Também  em comemoração aos 463 anos de São Paulo, a matéria também traz a visão e os desenhos de cartunistas sobre como imaginam a cidade de cada vez mais justa e igualitária.

Leia a matéria abaixo:

A cidade de São Paulo, que completa amanhã 463 anos, começou o ano com o novo prefeito, João Doria (PSDB), dando o pontapé inicial em sua administração vestido de gari. Com sua equipe, ele tem ido às ruas para arrumar calçadas e apagar pixações e grafites, ações de seu programa Operação Cidade Linda. De carona na data, e aproveitando o ambiente de mudanças, a reportagem do Metro Jornal foi perguntar para especialistas: Afinal, como fazer uma cidade melhor? A resposta veio rápido: antes de tudo, é preciso reduzir a desigualdade e melhorar a qualidade de vida. Sem isso, jamais chegaremos lá.

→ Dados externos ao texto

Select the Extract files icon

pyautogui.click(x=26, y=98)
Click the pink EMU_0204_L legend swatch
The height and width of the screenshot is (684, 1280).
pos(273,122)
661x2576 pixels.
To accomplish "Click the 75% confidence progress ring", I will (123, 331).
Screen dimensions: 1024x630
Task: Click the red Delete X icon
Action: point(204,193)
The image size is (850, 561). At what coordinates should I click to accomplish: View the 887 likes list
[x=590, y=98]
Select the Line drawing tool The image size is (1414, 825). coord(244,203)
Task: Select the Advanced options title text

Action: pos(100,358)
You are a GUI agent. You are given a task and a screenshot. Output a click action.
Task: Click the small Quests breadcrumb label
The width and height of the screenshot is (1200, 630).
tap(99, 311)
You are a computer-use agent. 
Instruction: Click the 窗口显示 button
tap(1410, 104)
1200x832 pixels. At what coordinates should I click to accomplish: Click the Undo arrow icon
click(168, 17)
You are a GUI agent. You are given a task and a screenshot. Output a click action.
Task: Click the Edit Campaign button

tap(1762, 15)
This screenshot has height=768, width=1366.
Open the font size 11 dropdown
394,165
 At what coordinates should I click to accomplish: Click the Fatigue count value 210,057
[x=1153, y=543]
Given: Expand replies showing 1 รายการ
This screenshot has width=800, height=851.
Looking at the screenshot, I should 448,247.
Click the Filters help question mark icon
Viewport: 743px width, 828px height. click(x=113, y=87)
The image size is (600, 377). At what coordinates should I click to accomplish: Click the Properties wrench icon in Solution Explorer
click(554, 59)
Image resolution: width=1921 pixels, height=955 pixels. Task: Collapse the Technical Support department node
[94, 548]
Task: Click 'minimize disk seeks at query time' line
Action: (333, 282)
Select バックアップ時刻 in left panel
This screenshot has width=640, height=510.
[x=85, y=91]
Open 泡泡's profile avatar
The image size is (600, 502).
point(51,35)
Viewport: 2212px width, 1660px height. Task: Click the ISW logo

Mas garantir qualidade de vida para a população de uma metrópole com o tamanho e a complexidade de São Paulo não é uma tarefa simples. “A cidade é dividida em 32 prefeituras regionais (as antigas subprefeituras) e 96 distritos, sendo que em 36 deles não há acervo de livros disponível para adultos, em 60 não temos centros culturais, em 59 não existem museus e em 31 não há leitos hospitalares disponíveis”, observa o pesquisador Américo Sampaio, da rede Nossa São Paulo.

O tamanho da população também complica o cenário. Cada prefeitura regional tem em média mais de 350 mil moradores, isso representa uma proporção que é maior do que 99% das cidades brasileiras (o Brasil tem 5.571 municípios). Na opinião do pesquisador da Rede Nossa São Paulo, a gestão de São Paulo, não pode ser igual à gestão de outras cidades brasileiras. “Precisamos descentralizar e dar mais poder de decisão à população. É assim que acontece nas principais metrópoles do mundo.”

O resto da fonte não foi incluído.